A neural network uses data and models to approximate the true underlying function in real life, describing price change behavior and making the best guess from limited resources. Our neural network model is made up of 6 layers. Layers are made up of nodes. Each node is connected to the next layer node. Each connection has a specific weight. Weight is the impact that node has on the next layer node. The computer uses a loss function to evaluate the temporary model's performance. Once it has the results, the optimizer improves the model, and metrics demonstrate the model performance.

## Findings

### Top 10 suburbs with the highest predicted growth rate

The growth rate was calculated by the difference between next year's price and the current price over the current price. The rank is sorted by the growth rate in 2023. According to the Geo map below, high-growth suburbs are geographically dispersed, with no specific high-growth region. We also predicted a growth rate in 2024 and 2025. According to the table on the right side, there would be some price fluctuation in the future, but the general price would still be larger than 2022's.

![](../plots/9.png)

![](../plots/10.png)

### The most livable and affordable suburbs

We would evaluate regions by six factors. Safety level/Rent income ratio / Number of bus stations/school/hospital/ shopping center. Since the crime count is not proportional to the safety level, the safety level was calculated by taking the inverse of the crime count per person. The rent-income ratio is not proportional to affordability, so we would also take the inverse. We believe the safety level is the most important factor to consider when we evaluate liveability, so we would only consider the region with a safety level above the median. Moreover, we define rental percentage over 50% of the income as unaffordable. A radar chart is useful for overall assessment through multivariate data. The final performance ranking was measured by radar plot area.

Top 1: Brighton

![](../plots/a.jpeg)

Top 2: Warranwood

![](../plots/b.jpeg)

Top 3: Briar HillBriar Hill

![](../plots/c.jpeg)

## Suggestion
1. Build an online platform for people to access our findings which help them to make decisions based on our price predictions and surburb liveability rank, creat a website tool that calculates the suburb liveability score by simply entering suburb names.
2. Share our findings with real estate developers to help them better assess location for new apartment construction.
3. Provide a price appropriate levels evaluation system which helps property owners to better pricing their property in a resonable rent.

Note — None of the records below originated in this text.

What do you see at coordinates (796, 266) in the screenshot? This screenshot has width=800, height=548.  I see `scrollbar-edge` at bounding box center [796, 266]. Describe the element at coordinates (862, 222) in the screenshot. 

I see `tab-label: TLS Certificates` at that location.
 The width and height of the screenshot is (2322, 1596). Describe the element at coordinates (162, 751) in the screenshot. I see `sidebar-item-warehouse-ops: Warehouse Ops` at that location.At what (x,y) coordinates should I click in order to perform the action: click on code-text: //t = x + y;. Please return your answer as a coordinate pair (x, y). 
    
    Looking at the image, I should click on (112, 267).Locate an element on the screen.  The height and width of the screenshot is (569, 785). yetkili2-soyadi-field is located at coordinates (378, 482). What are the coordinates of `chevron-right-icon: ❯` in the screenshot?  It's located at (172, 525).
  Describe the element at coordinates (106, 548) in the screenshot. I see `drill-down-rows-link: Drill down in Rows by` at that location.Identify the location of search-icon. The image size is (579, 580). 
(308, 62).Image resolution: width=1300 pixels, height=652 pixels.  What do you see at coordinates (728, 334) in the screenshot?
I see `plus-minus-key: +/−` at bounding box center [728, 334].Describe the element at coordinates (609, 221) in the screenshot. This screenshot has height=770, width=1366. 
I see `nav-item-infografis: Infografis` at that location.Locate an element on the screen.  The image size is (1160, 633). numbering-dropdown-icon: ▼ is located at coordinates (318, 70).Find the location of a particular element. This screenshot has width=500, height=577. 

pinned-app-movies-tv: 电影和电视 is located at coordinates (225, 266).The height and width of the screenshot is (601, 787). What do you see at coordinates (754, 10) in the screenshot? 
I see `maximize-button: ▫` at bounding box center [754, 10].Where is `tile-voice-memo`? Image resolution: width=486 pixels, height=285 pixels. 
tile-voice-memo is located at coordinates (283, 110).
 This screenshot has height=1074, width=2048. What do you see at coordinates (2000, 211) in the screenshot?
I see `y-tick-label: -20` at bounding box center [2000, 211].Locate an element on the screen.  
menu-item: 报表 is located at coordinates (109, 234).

## limitation and Assumption

### Limitations
1. We do not have enough historical data to train.  
2. Because we used one-hot encoding, our neural network model has too many features, which may lead to overfitting. 
3. We do not have future features of properties.
4. Our income prediction may be inaccurate, affecting our price prediction.
5. Time series models, such as ARIMA and LSMT would probably produce a better result.

### Assumptions
1. We assumed covid-19 has no impact. 
2. We assumed property only has three types: home,  townhouse, and apartment. 
3. We ignored bills and pets allowance.
4. We assumed the closest distances are between the postcode centroids and hospitals/schools/bus stations/shopping centers.